The Tender Tale of the Pelican
June 22, 2025
In the 1290s, around the time that the Feast of the Most Holy Body and Blood of Christ (Corpus Christi) was added to the Church’s calendar, St. Thomas Aquinas wrote several hymns to the blessed sacrament. We still use these texts—Holy Thursday’s Pange Lingua, and Tantum Ergo and O Salutaris at benediction and the perennial favorite “Panis Angelicus—yet one, “Adoro Te Devote,” stands out for me.
It affirms our deepest belief in the real presence of the Lord in the sacramental signs of bread and wine while acknowledging our limitations: like the apostle Thomas, we want to touch and understand fully, like the good thief who died next to Jesus, we express our need, we acknowledge our hunger for God’s nourishing presence. One image, that of the pelican, deserves an explanation. Ancient legends saw the pelican as an emblem of Christ: it was believed that mother pelicans would save their starving children by piercing their own breasts to feed them with their own blood.
The 19th century Jesuit Poet Gerard Manley Hopkins wrestled with Thomas’ seven quatrains, and despite some archaic rhetoric, comes closest to the flavor of the Angelic Doctor’s hymn. It’s worth the effort to give it a slow and careful, dare I say? devout, reading.
Godhead here in hiding, whom I do adore,
Masked by these bare shadows, shape and nothing more,
See, Lord, at thy service low lies here a heart
Lost, all lost in wonder at the God thou art.

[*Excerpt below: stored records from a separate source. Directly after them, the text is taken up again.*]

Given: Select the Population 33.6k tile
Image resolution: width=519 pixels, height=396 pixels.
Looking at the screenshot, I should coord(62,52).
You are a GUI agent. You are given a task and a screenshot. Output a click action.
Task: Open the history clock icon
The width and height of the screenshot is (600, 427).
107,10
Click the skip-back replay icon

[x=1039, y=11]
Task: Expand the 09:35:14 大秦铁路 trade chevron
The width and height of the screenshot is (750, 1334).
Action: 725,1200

Seeing, touching, tasting are in thee deceived:
How says trusty hearing? that shall be believed;
What God’s Son has told me, take for truth I do;
Truth himself speaks truly or there’s nothing true.
On the cross thy godhead made no sign to men,
Here thy very manhood steals from human ken:
Both are my confession, both are my belief,
And I pray the prayer of the dying thief.

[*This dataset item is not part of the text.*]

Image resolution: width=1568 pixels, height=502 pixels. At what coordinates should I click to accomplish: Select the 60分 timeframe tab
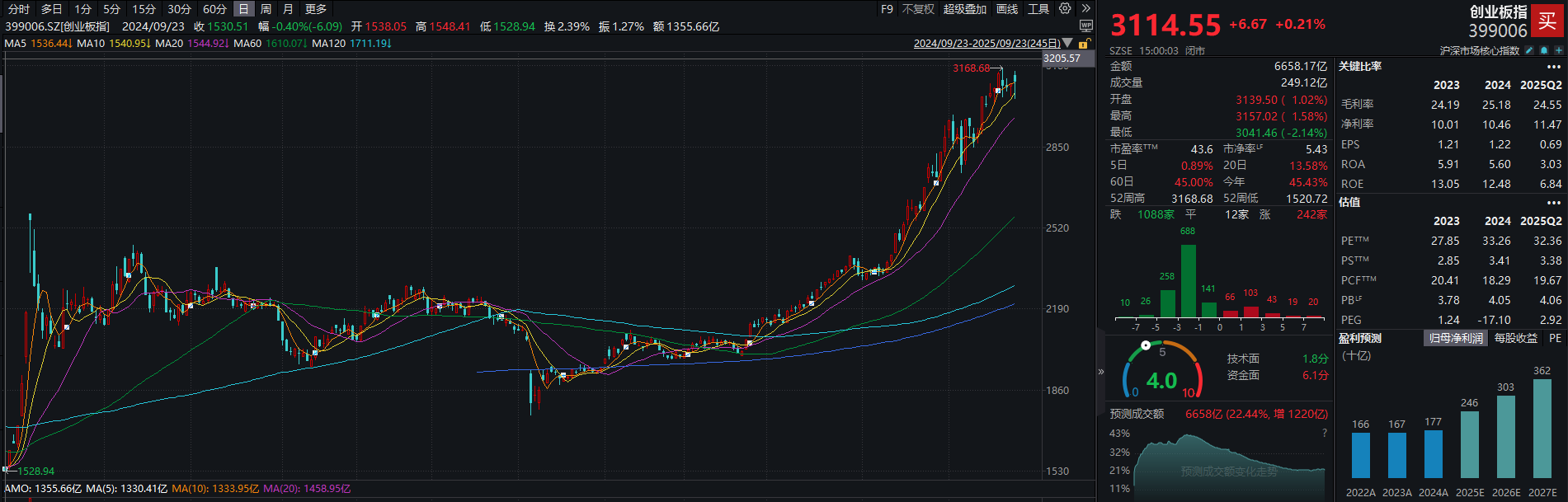[x=214, y=9]
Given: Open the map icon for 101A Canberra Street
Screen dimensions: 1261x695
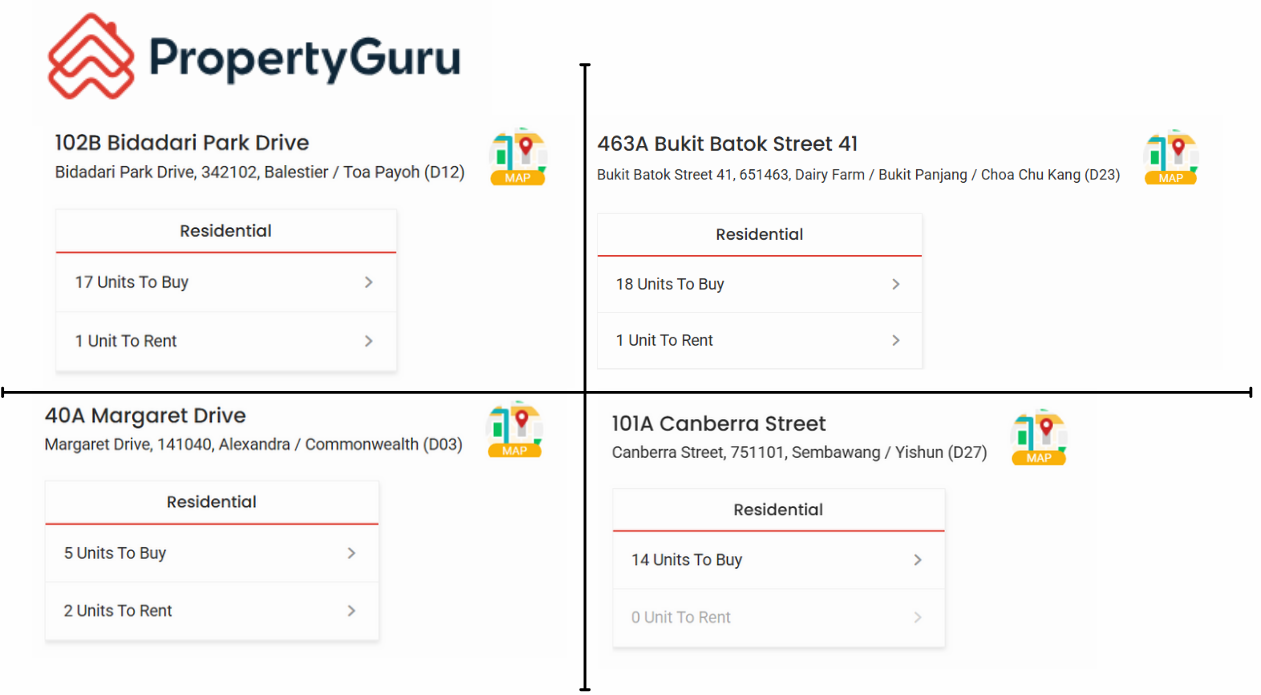Looking at the screenshot, I should [1039, 437].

I am not like Thomas, wounds I cannot see,
But can plainly call thee Lord and God as he;
Let me to a deeper faith daily nearer move,
Daily make me harder hope and dearer love.
O thou our reminder of Christ crucified,
Living Bread, the life of us for whom he died,
Lend this life to me then: feed and feast my mind,
There be thou the sweetness man was meant to find.

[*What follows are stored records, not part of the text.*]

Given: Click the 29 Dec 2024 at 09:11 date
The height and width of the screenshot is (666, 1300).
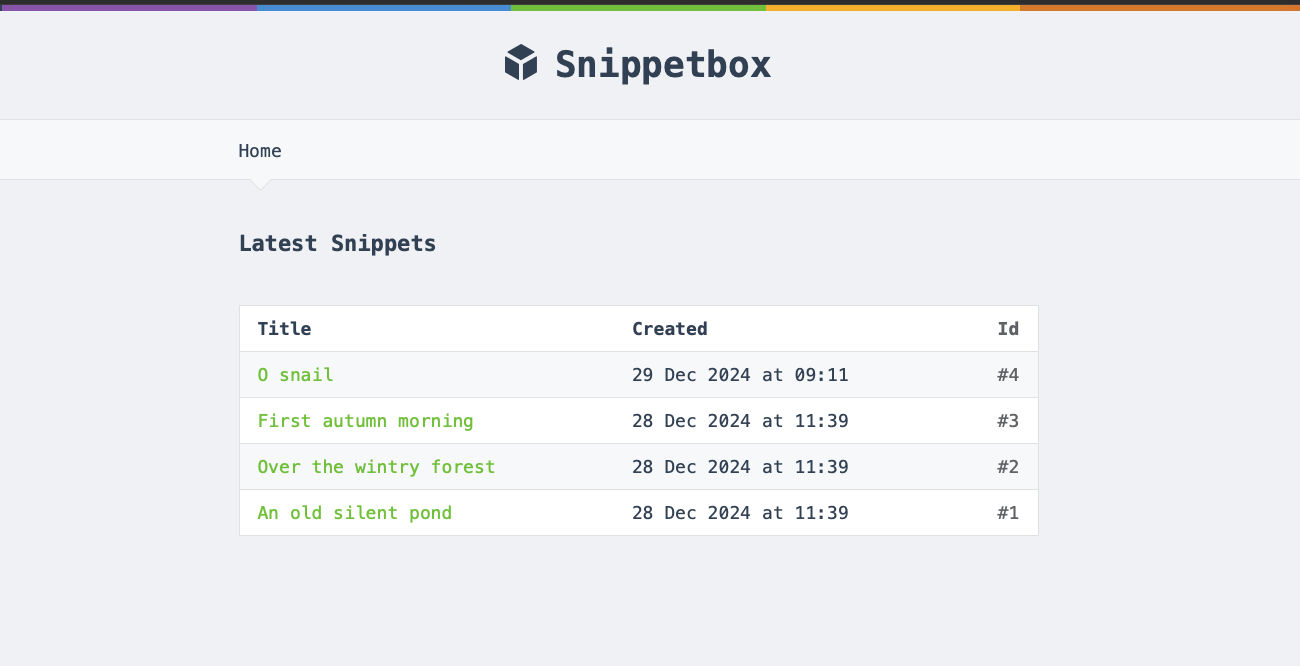Looking at the screenshot, I should point(740,375).
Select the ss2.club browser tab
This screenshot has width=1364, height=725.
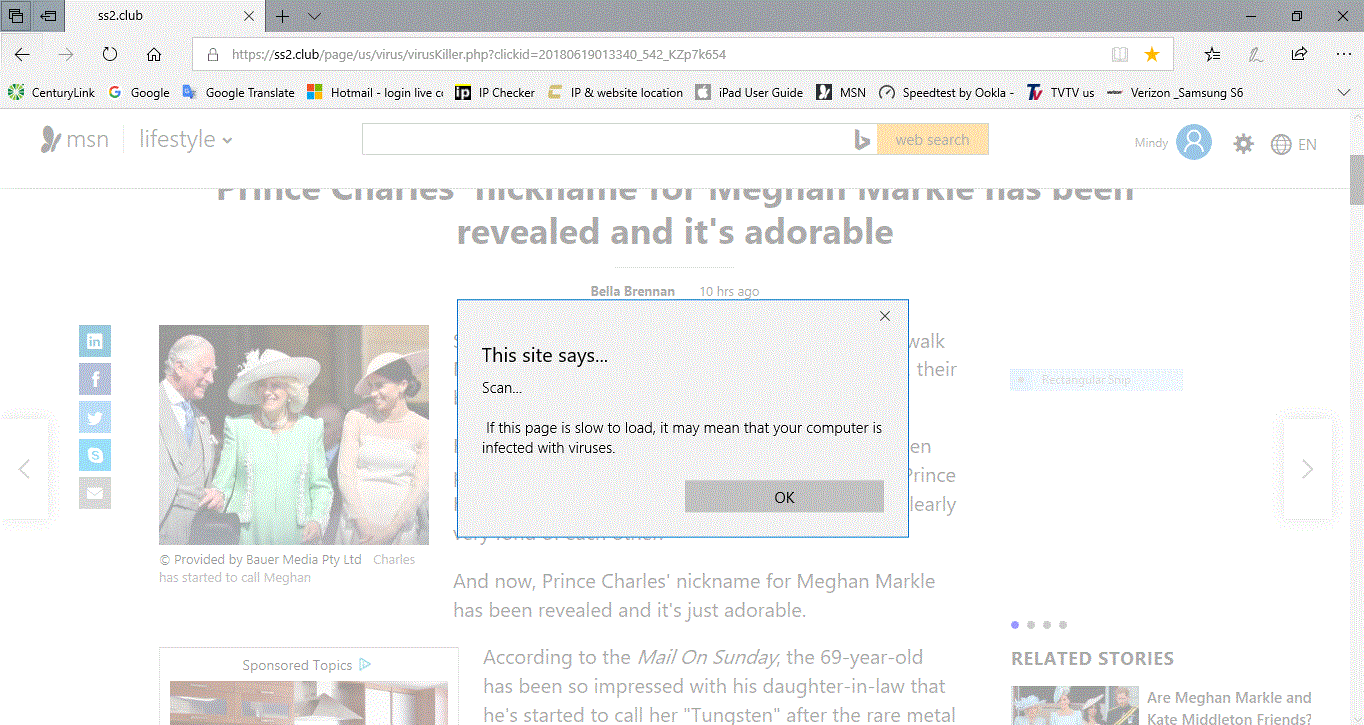point(166,16)
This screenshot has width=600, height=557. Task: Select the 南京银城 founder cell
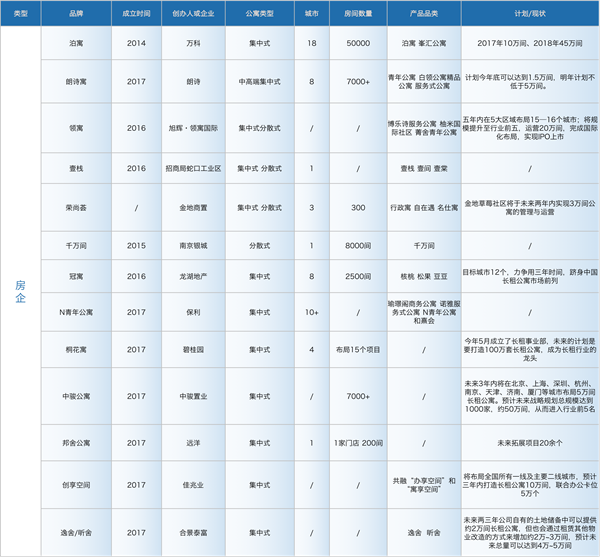(199, 245)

Bring the tender tale true of the Pelican;
Bathe me, Jesu Lord, in what thy bosom ran---
Blood whereof a single drop has power to win
All the world forgiveness of its world of sin.
Jesu, whom I look at shrouded here below,
I beseech thee send me what I thirst for so,
Some day to gaze on thee face to face in light
And be blest for ever with thy glory’s sight.
Amen.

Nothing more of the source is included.